TASK DIRECTIONS: Could you print exactly the lines from the one that contains "You are a computer-use" to the end of the data, both ends included, and nothing else? Skip the pictures.
:: DATA FOR ANALYSIS
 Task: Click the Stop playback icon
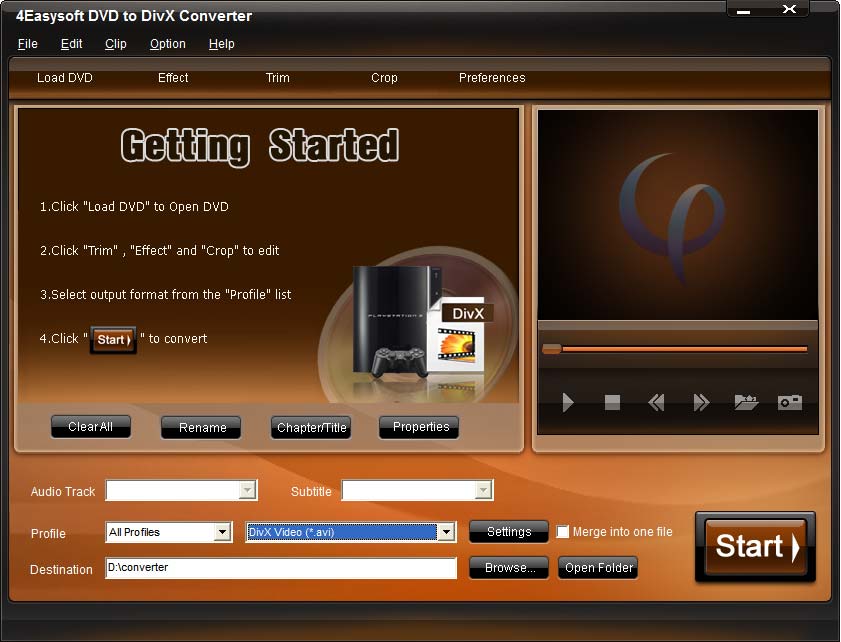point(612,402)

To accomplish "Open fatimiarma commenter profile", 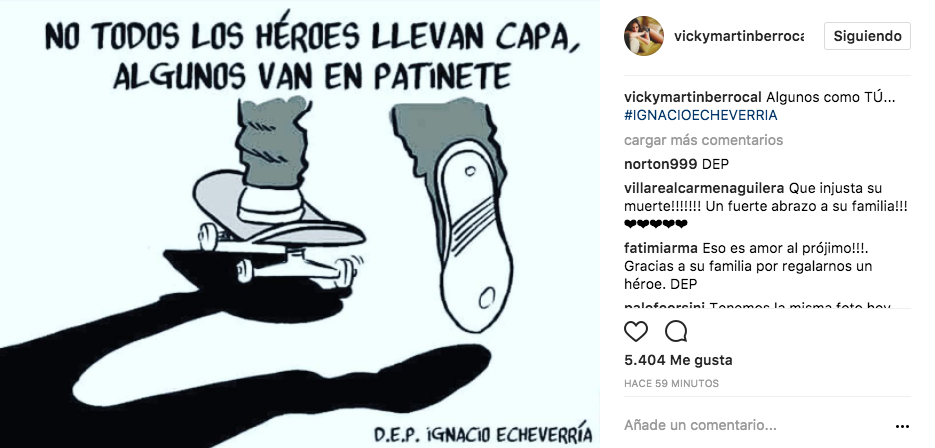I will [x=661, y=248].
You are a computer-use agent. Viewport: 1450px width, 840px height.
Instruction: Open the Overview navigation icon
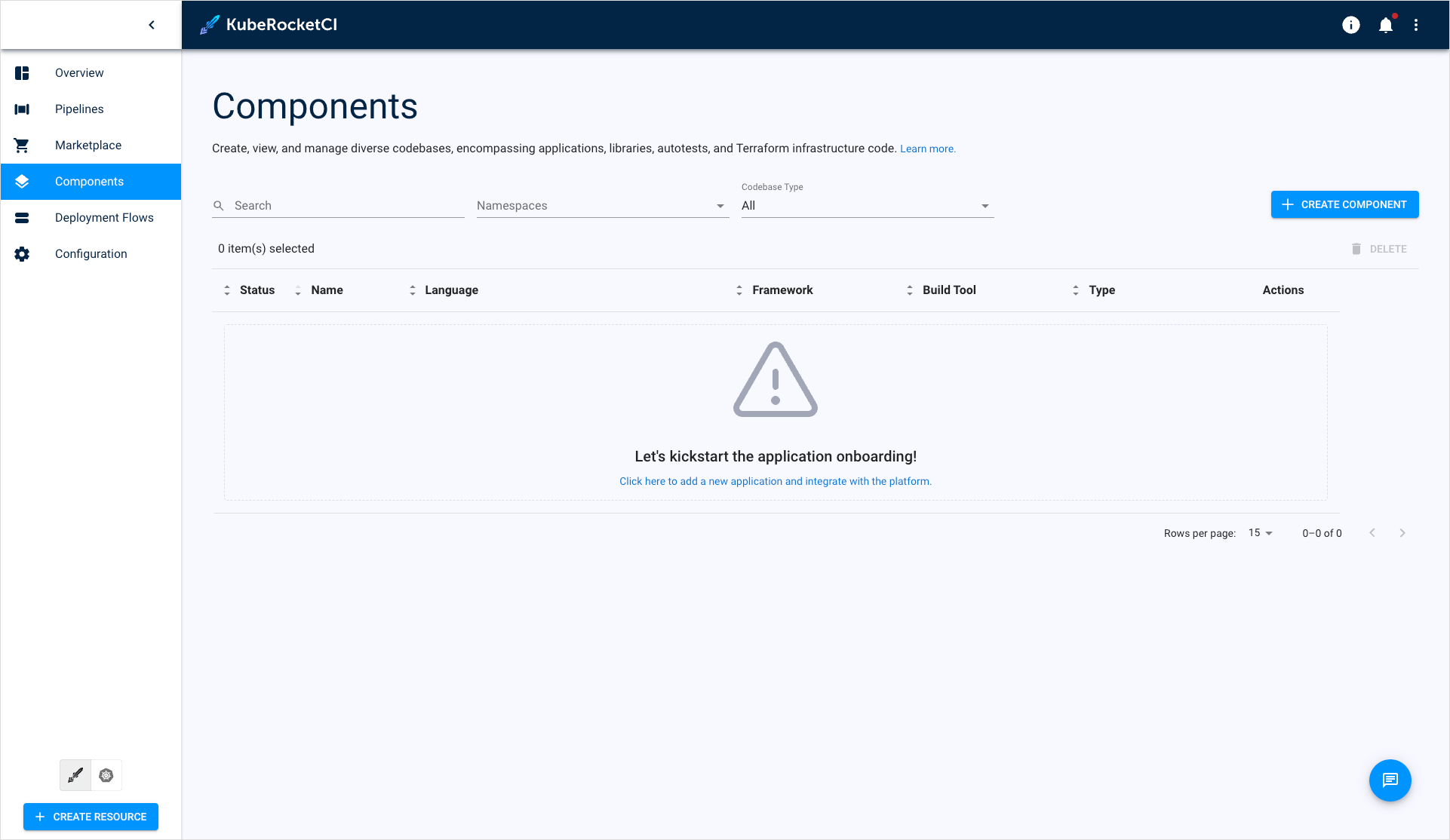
::::
ANSWER BOX:
You are a computer-use agent. Viewport: 1450px width, 840px height.
Instruction: Open the Overview navigation icon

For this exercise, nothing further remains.